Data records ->

--

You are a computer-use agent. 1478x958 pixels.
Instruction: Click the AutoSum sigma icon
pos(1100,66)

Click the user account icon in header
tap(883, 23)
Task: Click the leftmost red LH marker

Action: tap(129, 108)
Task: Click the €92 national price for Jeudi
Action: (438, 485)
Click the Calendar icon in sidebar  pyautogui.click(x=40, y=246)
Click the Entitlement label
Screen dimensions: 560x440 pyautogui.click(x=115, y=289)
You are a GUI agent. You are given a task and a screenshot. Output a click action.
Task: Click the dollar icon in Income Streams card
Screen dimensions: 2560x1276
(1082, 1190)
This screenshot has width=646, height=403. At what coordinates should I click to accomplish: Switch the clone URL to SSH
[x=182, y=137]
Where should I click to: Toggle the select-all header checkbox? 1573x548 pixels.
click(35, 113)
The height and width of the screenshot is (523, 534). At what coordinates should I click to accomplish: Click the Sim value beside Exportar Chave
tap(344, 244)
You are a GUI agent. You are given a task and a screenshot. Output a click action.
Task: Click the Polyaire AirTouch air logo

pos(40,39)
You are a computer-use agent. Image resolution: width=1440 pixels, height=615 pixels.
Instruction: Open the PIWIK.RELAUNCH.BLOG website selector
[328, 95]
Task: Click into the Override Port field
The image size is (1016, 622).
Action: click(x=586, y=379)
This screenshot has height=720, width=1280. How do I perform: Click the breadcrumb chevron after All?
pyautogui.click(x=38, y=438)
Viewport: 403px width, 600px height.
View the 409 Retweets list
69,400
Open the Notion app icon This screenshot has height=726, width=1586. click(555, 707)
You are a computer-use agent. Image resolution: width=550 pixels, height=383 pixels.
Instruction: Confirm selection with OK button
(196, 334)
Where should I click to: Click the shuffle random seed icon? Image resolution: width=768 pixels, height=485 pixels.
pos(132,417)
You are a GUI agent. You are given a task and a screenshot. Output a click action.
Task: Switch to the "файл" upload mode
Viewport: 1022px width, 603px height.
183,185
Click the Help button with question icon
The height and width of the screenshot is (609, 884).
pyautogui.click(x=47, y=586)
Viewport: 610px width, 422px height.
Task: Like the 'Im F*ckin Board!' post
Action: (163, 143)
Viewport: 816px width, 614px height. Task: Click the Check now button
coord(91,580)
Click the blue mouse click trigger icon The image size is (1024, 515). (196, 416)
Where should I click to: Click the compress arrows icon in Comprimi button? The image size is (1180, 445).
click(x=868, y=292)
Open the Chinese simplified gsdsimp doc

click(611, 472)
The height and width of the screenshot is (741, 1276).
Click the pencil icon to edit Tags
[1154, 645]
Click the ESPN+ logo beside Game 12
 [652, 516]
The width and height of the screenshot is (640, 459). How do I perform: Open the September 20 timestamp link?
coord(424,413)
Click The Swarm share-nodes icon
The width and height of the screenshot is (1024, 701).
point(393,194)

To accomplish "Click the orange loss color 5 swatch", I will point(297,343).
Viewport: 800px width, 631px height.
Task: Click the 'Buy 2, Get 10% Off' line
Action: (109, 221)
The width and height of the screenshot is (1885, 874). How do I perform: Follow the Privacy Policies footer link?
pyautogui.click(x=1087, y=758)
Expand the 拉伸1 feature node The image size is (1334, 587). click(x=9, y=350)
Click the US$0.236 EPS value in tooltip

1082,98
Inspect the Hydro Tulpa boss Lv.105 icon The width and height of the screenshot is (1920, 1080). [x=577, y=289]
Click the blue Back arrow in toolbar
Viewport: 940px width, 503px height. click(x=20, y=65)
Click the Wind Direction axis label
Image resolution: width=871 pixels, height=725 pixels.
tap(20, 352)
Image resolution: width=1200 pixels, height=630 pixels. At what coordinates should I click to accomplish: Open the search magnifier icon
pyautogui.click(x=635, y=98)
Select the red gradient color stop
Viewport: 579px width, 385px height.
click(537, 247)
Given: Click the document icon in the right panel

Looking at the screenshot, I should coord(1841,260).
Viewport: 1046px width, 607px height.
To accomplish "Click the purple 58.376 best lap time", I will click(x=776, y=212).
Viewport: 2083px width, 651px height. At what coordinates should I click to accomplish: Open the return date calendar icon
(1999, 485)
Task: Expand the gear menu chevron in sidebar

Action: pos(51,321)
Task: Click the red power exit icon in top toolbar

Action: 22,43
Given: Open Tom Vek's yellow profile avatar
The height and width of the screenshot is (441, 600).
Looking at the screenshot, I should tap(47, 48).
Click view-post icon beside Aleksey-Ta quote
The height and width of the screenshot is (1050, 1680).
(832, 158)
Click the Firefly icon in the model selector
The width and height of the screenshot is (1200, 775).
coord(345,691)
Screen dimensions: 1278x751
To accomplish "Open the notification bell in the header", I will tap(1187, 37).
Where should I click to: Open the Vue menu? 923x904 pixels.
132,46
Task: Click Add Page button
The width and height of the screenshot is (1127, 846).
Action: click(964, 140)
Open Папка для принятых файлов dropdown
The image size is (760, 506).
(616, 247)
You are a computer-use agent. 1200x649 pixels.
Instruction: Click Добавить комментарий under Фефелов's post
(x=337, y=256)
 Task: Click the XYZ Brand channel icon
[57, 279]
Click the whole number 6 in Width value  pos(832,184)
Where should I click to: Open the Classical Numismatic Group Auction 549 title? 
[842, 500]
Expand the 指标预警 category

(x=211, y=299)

--

Task directions ->
Gather up the lines containing the word "computer" from these records and copy them.

Exercise solution ->
You are a computer-use agent. 1478x958 pixels.
You are a computer-use agent. Image resolution: width=1440 pixels, height=615 pixels.
You are a computer-use agent. Image resolution: width=550 pixels, height=383 pixels.
You are a computer-use agent. 1200x649 pixels.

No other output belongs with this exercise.